PLAN — Cloudflare network port + docs lift-up
Status: Completed (work shipped piecemeal across PRs #169–#172)
Close-out retrospective (2026-05-15)
The plan was never executed as a single unified "execute" PR — the deliverables landed across PRs #169–#172 instead. State of each phase:
| Phase | State | Evidence |
|---|---|---|
1 — cmd_network_* family | ✓ Done | provision-host/uis/manage/uis-cli.sh has cmd_network dispatcher with init/list/up/status/down/verify/expose/unexpose. |
| 2 — Remove cloudflare-tunnel from services.json | ✓ Done | website/src/data/services.json no longer lists cloudflare-tunnel. |
| 3 — Small Cloudflare bugs from survey | ✓ Done | Bugs surfaced during the port shipped alongside Phase 1. |
4 — Verification on rancher-desktop / *.skryter.no | ✓ Done | Verified end-to-end against the *.skryter.no tunnel during the port-PR rounds. |
| 5 — Docs lift-up | ✓ Done | networking/cloudflare.md + cloudflare-setup.md rewritten on uis network flow; legacy uis deploy cloudflare-tunnel / uis cloudflare verify/teardown refs swept in PR #185. |
| 6 — Tester verification round | ✓ Done | Covered alongside the port-PRs; closed end-to-end on *.skryter.no. |
| 7 — Tailscale follow-up plan stub | ✓ Done | Tailscale work shipped via PLAN-002 + PLAN-003 (both completed). |
Spec: INVESTIGATE-network-cloudflare-in-cluster-restructure.md — Q1-Q10 locked in.
Goal: Port Cloudflare networking from the current ad-hoc shape (uis deploy cloudflare-tunnel + uis cloudflare verify/teardown + manual setup-guide-driven dashboard work) to a first-class uis network <verb> cloudflare command family symmetric with uis platform <verb> <provider>. Lift Networking in the sidebar + docs.
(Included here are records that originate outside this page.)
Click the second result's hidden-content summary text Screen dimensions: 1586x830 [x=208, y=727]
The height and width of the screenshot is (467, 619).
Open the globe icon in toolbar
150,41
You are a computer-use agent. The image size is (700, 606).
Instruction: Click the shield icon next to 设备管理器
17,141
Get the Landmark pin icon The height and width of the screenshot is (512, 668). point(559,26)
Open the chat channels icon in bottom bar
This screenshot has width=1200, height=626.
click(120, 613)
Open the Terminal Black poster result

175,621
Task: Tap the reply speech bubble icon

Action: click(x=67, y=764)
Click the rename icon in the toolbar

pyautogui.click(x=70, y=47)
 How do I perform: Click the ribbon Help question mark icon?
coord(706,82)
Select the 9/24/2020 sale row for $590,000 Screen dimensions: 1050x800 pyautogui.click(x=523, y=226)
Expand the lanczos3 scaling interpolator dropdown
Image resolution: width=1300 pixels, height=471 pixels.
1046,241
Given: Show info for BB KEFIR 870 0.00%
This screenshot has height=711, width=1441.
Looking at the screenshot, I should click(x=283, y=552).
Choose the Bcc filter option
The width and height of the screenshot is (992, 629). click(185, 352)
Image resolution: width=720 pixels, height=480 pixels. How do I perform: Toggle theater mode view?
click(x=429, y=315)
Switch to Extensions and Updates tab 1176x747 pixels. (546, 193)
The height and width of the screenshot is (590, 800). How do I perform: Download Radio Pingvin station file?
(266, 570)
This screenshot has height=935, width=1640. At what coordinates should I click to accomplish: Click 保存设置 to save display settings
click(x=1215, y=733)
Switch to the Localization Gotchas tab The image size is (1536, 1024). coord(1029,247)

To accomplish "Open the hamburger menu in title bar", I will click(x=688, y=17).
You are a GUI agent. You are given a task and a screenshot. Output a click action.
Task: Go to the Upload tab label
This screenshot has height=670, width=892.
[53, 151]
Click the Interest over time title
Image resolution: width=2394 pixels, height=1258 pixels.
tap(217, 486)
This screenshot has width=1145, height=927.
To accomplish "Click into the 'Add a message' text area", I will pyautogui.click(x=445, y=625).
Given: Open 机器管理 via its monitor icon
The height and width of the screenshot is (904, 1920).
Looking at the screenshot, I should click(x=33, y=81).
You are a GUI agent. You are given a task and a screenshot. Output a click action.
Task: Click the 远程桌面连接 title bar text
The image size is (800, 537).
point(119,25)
Tailscale wholesale deferred to a future plan.
Verification target: rancher-desktop with the real *.skryter.no Cloudflare tunnel. €0, local. Rancher-desktop is the only target this round.
Out of scope:
- Tailscale anything. Operator collision (802/805), secret-naming mess, CLI port for tailscale — all deferred to
INVESTIGATE-tailscale-architecture-cleanup.md(future). For this round, leaveuis tailscale expose/unexpose/verify+tailscale-tunnelin services.json untouched. - Other platforms. The goal is "cloudflared running on rancher-desktop with the real domain". Verification on any other platform (AKS, etc.) is not in this round; it's not even a coming-next step. Don't reference it in the docs.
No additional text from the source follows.